Neuro + Liver disease in a young patient = Wilsons
The combination of neurological and hepatic disease in young adults raises suspicion of Wilson’s disease. Personality change and movement disorders (such as tremor) are common presenting features of Wilson’s disease.
Wilsons
The diagnosis is Wilson’s disease: an autosomal-recessive condition that produces neurological, psychiatric, and hepatic dysfunction.
Presentation is usually in children and young adults in the form of a postural tremor that may look like essential tremor although may also be much larger in amplitude (wing-beating tremor).
Some patients present with rigidity and bradykinesia or ataxia rather than tremor.
Others present with an acute hepatitis.
The pathophysiology is that there is a failure of hepatic excretion of copper into bile, therefore copper accumulates in the liver and secondarily suppresses the synthesis of caeruloplasmin (a copper-carrying blood protein).
Manifestations:
Liver: Acute hepatitis, steatosis, severe chronic liver disease, fulminant hepatic liver disease +/- haemolytic anaemia
Eventually, copper spills over into the circulation and deposits also in the:
Basal ganglia - with neurological sequelae - asymmetrical tremor (can be postural or resting), dysarthria, pseudobulbar palsy, ataxia and gait disturbances
Kidneys - causing tubular degeneration and thus a Fanconi syndrome (aminoaciduria, glycosuria, phosphaturia, nephrocalcinosis, renal tubular acidosis type 2 (proximal), rickets (children) or osteomalacia (adults)
Cornea - with Kayser-Fleischer rings, sunflower cataracts, night blindness, optic neuritis
Bones and joints - erosions
Parathyroid glands - altered calcium metabolism
Psychiatric: personality change, severe depression, neurotic behaviours
Cardiac: arrhythmias
Look out for any of these features in a stem.
Wilsons Ix
Ix:
LOW SERUM CAERULOPLASMIN
HIGH 24 HR URINARY COPPER
The first test to pick in an exam stem if you suspect Wilson’s disease should be caeruloplasmin, which will be low (<20 mg/dl), and then an elevated urine 24-hour copper excretion (>40 micrograms/ml).
If the diagnosis is still not certain, the liver biopsy can be useful: showing increased hepatic copper levels.
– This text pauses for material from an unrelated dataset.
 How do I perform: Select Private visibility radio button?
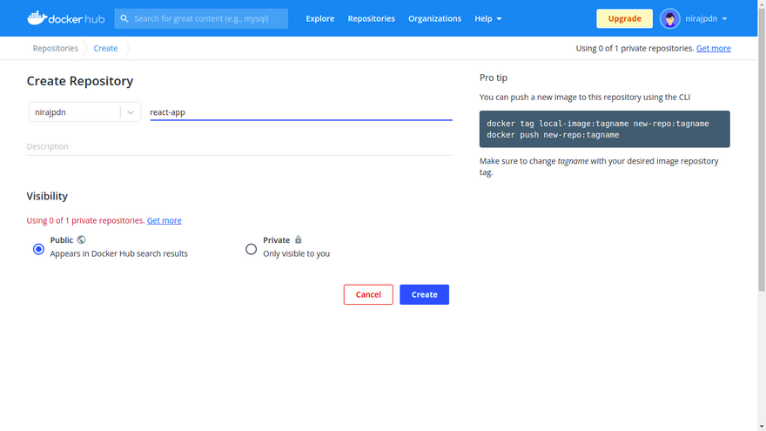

However, in reality, these changes can be non-specific on their own therefore interpretation is made on their combination alongside the clinical features.
Mx:
First line pharmacological treatment aims to prevent copper absorption by using chelating agents.
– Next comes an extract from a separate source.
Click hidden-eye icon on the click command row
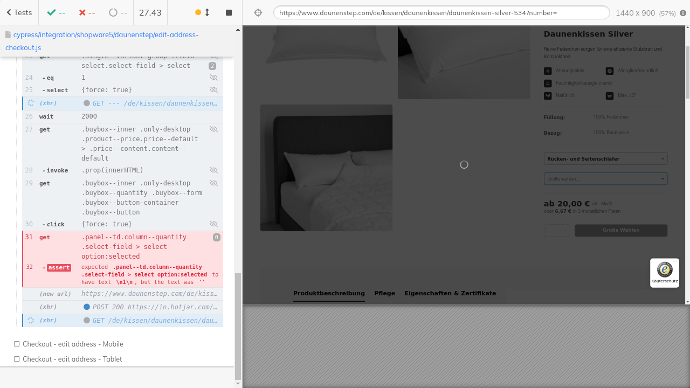 pos(213,224)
Penicillamine is first line treatment.
If patient is pen allergic however, there is a high risk of a hypersensitivity reaction and Trientine is now a popular first line treatment of neurological and hepatic disease in Wilsons as it has a better side-effect profile than penicillamine. In a patient with a penicillin allergy it would certainly be the treatment of choice.
Zinc can be used for maintenance treatment following initial chelation therapy or during pregnancy.
This patient should be advised to eat a low copper diet and avoid alcohol as this worsens hepatotoxicity.